The following diagram illustrates the main software components in the overall CASICS scheme.

The modular components can run on separate computers and communicate over TCP/IP network connections using either the MondoDB API, the Python Pyro4 API, direct file system access, or a REST API (notably, GitHub's REST API).

  • Collector: a package to interact with a repository hosting service such as GitHub and collect information about software projects. It extracts such things as name, owner, description, "readme" file (if any), list of files at the top level, and other metadata, and stores it all in the CASICS Database.
  • Downloader: a package that takes a list of GitHub repositories and downloads the files to a local filesystem. This permits analysis tools to work on local copies of the source files.
  • Extractor: a package that extracts identifiers, text and other features from source code files. It uses language-aware parsers to extract elements intelligently. For example, it extracts Python imports, class names, function names, variable names, comments, and other elements as separate lists of each kind, so that machine learning methods can treat them differently.
  • CASICS Database: a MongoDB-based database that stores the metadata extracted from the code repositories. The other modules in CASICS communicate with the database for their various needs.
  • Annotator: a browser-based annotation interface used by CASICS annotators to add ontology terms to repository entries in the database. The CASICS Annotator is written in a combination of Python and JavaScript.
  • Analyzers: multiple packages that each perform some kind of inference using source code files and repository metadata.
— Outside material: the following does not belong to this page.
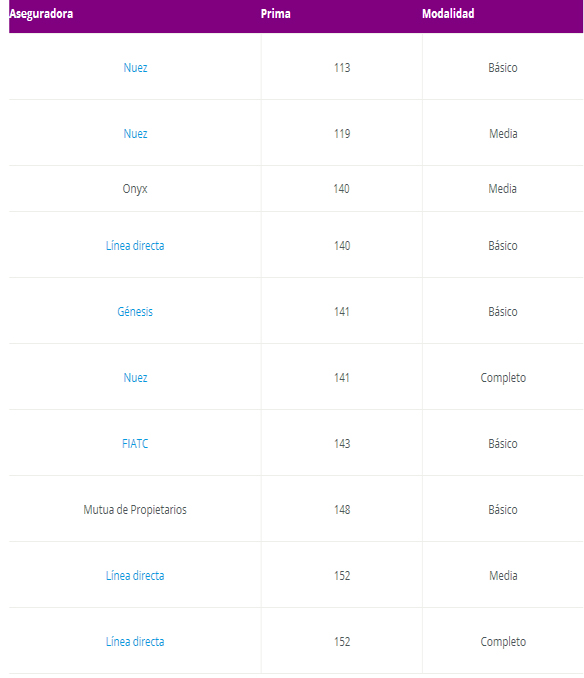Viewport: 584px width, 678px height.
Task: Click the Media cell in the Onyx row
Action: tap(503, 189)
As part of developing CASICS, we also developed some independent software libraries that can be used for other purposes and projects:

  • Dassie (Library of Congress Terms): a database of terms from the Library of Congress Subject Headings (LCSH) controlled vocabulary. We converted a copy of the LCSH terms into a MongoDB database that makes explicit the "is-a" relationships between LCSH terms. Dassie is a system that allows other programs to use normal MongoDB network API calls to search for LCSH terms and their relationships.
  • Nostril (Nonsense String Evaluator): a Python module that infers whether a given medium-length string of characters is likely to be random gibberish or something meaningful. Its main use is to decide whether short strings returned by source code mining methods are likely to be (e.g.) program identifiers, or random characters or other non-identifier strings.
  • Spiral (SPlitters for IdentifieRs: A Library): a Python library of functions for splitting identifiers found in source code files.

We have also been developing new ontologies for areas where we could not find existing ontologies with suitable terms or sufficient breadth:

  • Sofiont (Software Interface Ontology). This ontology provides terms for both human interface types and programmatic (API) interface types.